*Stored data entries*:
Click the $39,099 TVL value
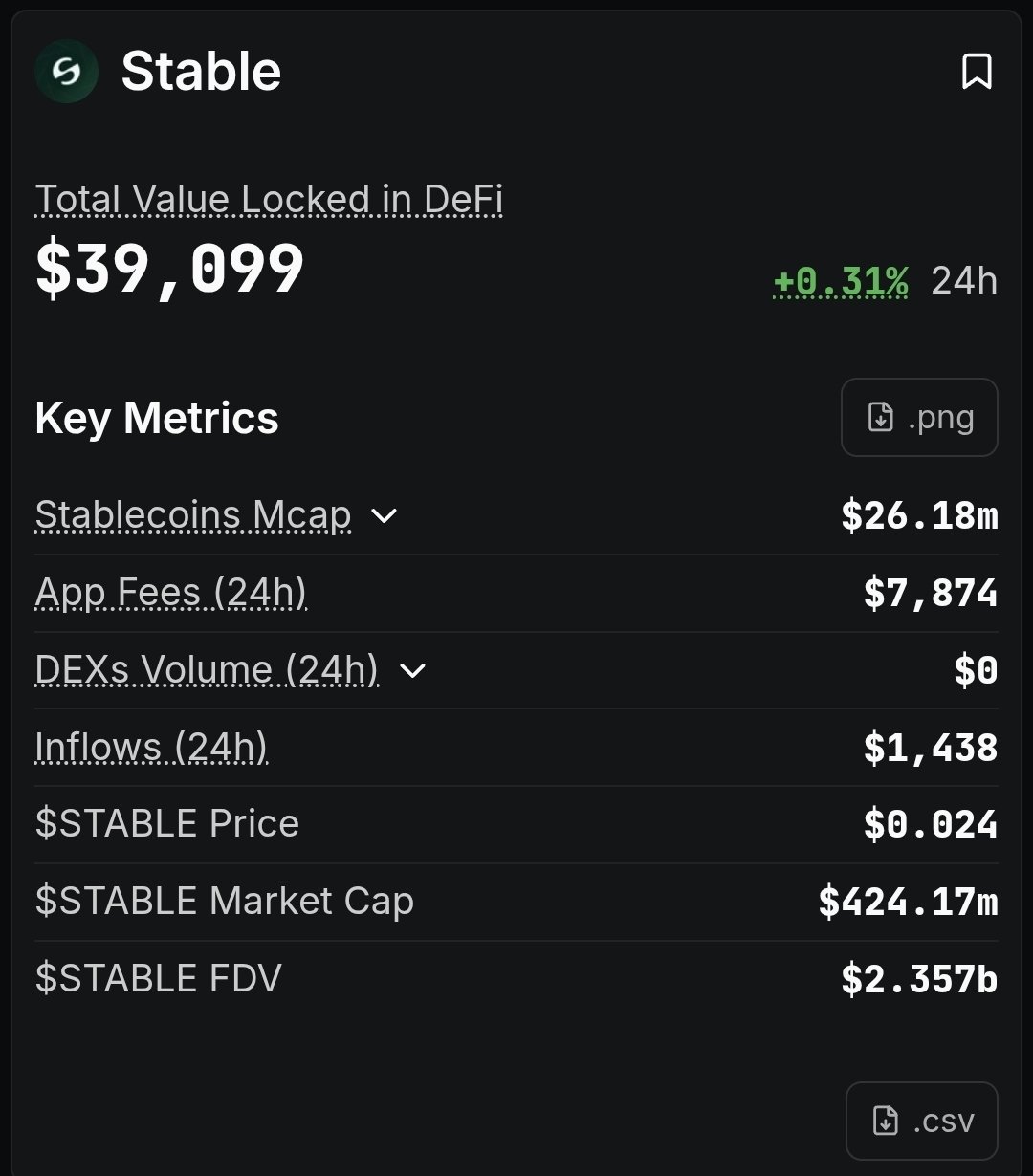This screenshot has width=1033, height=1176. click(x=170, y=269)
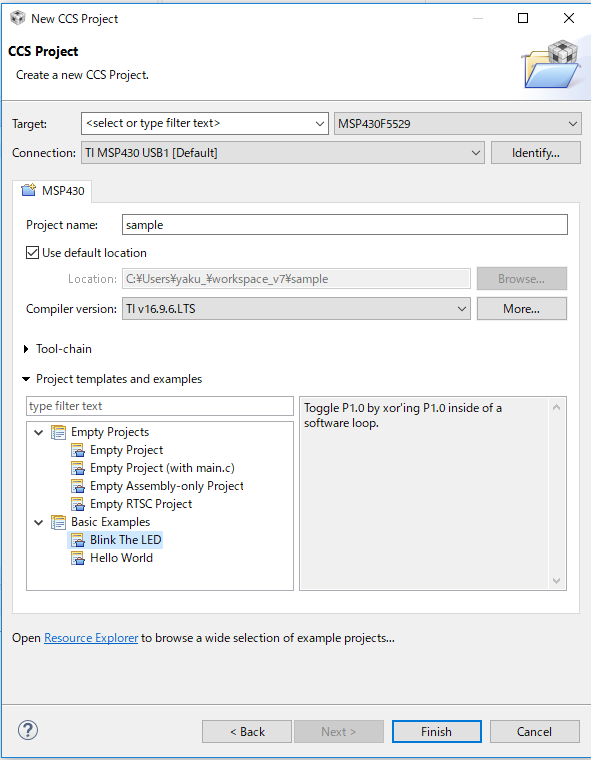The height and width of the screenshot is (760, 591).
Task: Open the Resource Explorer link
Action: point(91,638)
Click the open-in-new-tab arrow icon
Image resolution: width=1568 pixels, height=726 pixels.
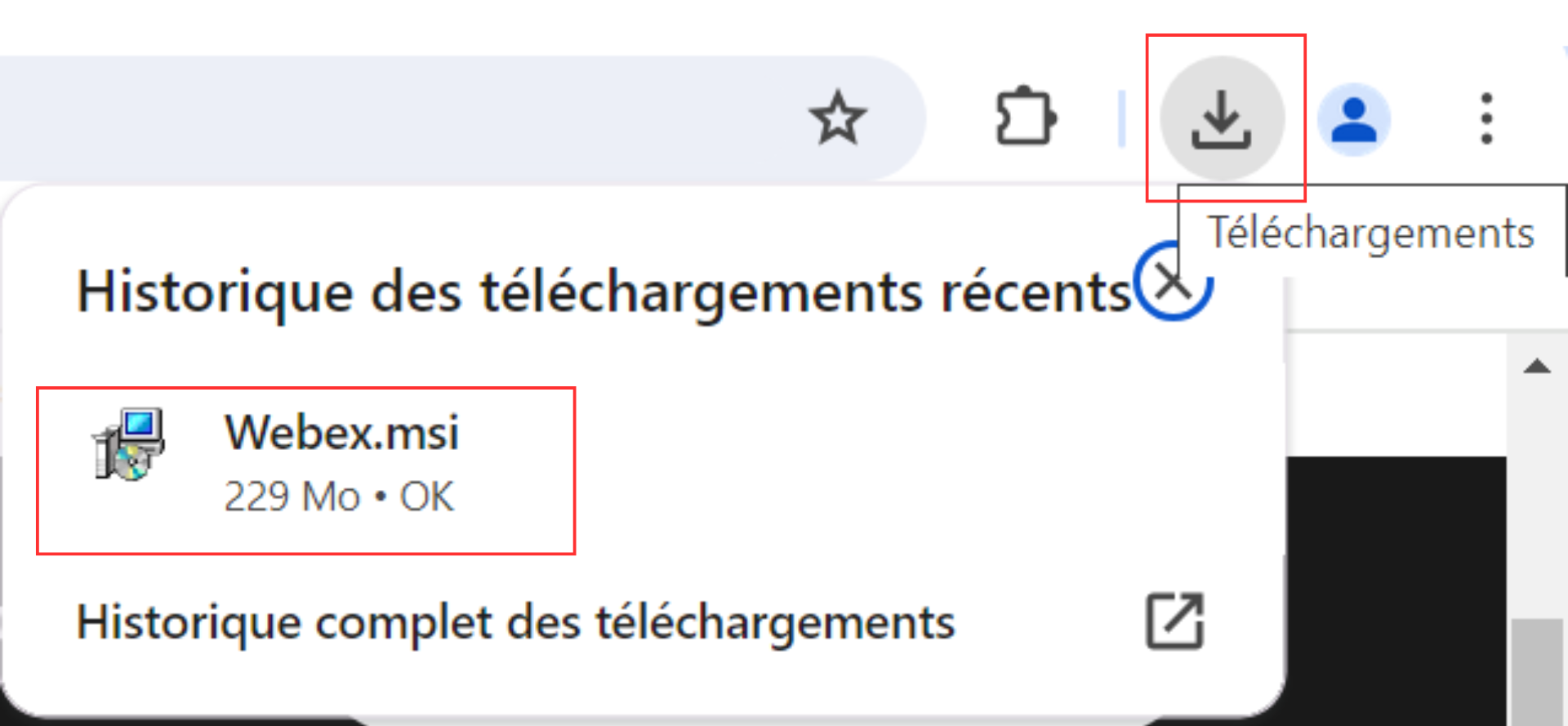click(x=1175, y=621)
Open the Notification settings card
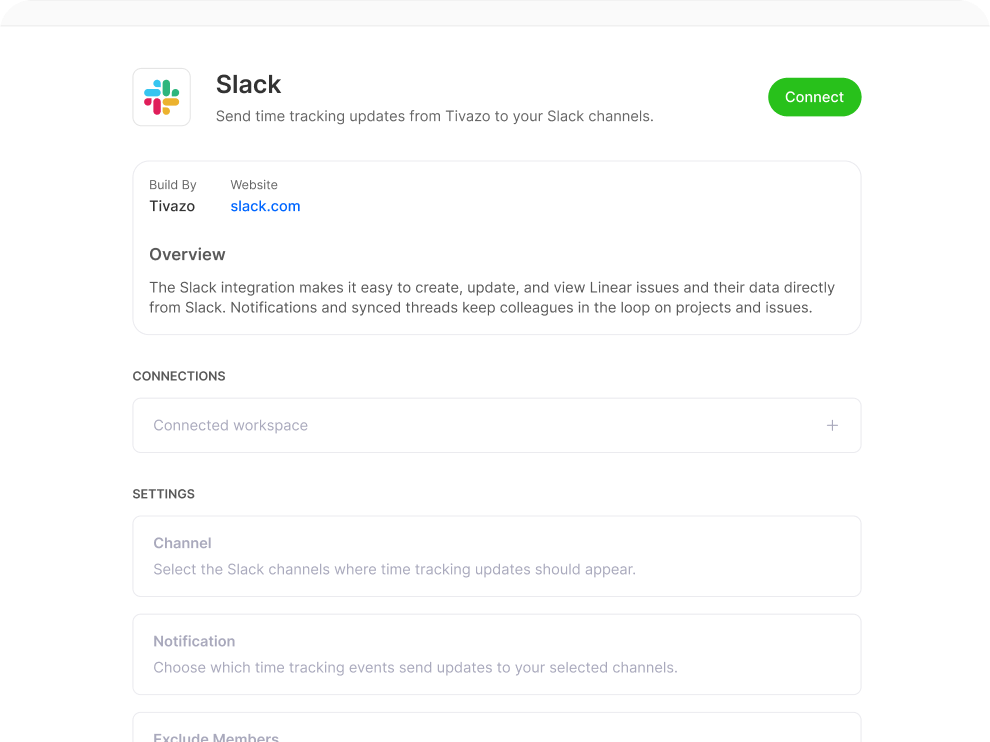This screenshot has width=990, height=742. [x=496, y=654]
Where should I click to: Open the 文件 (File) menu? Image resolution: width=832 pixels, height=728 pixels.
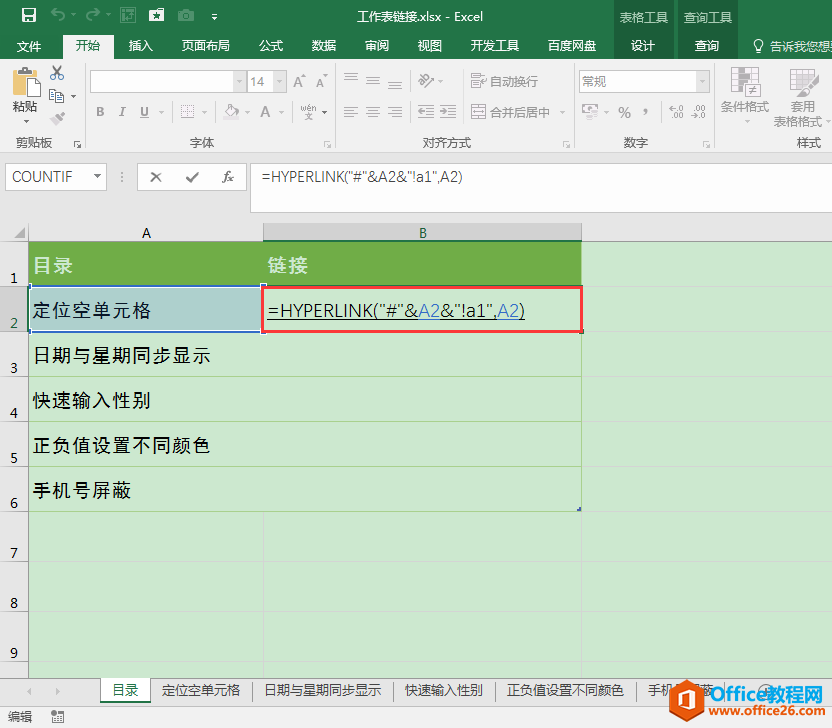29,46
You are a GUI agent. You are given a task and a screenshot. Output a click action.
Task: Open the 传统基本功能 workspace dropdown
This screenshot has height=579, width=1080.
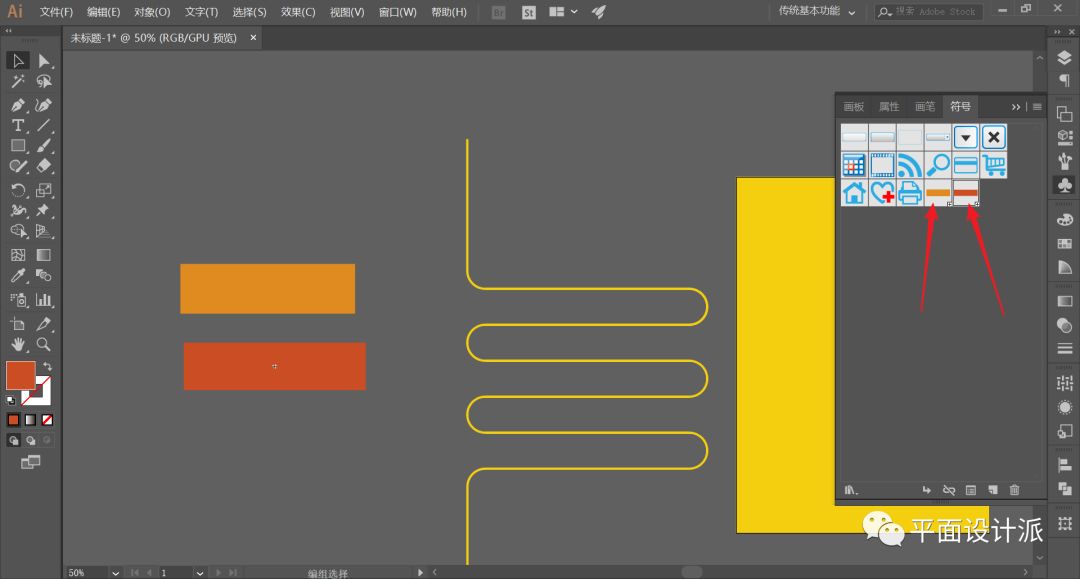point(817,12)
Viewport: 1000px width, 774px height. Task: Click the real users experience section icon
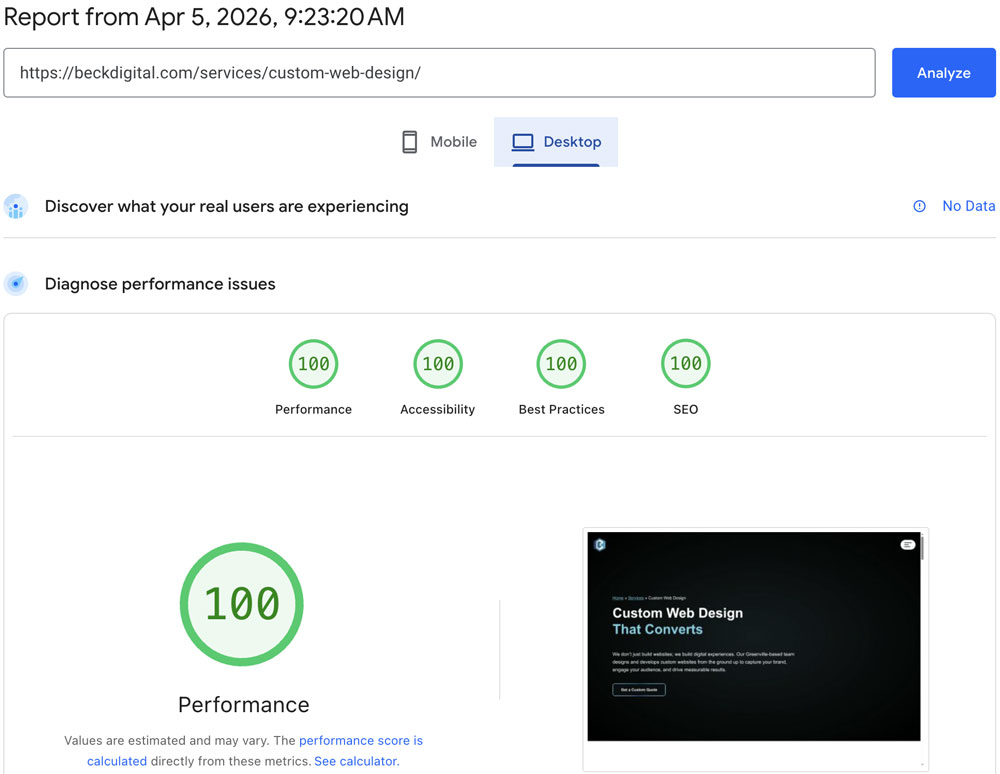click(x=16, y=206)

*Directions*: Output the data above in full. Skip every picture.

*Response below*:
Click the $39,099 TVL value
This screenshot has width=1033, height=1176. click(x=170, y=269)
The height and width of the screenshot is (760, 591).
Task: Open the Resource Explorer link
Action: point(91,638)
Click the open-in-new-tab arrow icon
Image resolution: width=1568 pixels, height=726 pixels.
click(x=1175, y=621)
Open the Notification settings card
This screenshot has width=990, height=742. [x=496, y=654]
Where should I click to: Open the 文件 (File) menu? Image resolution: width=832 pixels, height=728 pixels.
29,46
You are a GUI agent. You are given a task and a screenshot. Output a click action.
Task: Open the 传统基本功能 workspace dropdown
This screenshot has height=579, width=1080.
point(817,12)
Viewport: 1000px width, 774px height. Task: Click the real users experience section icon
click(x=16, y=206)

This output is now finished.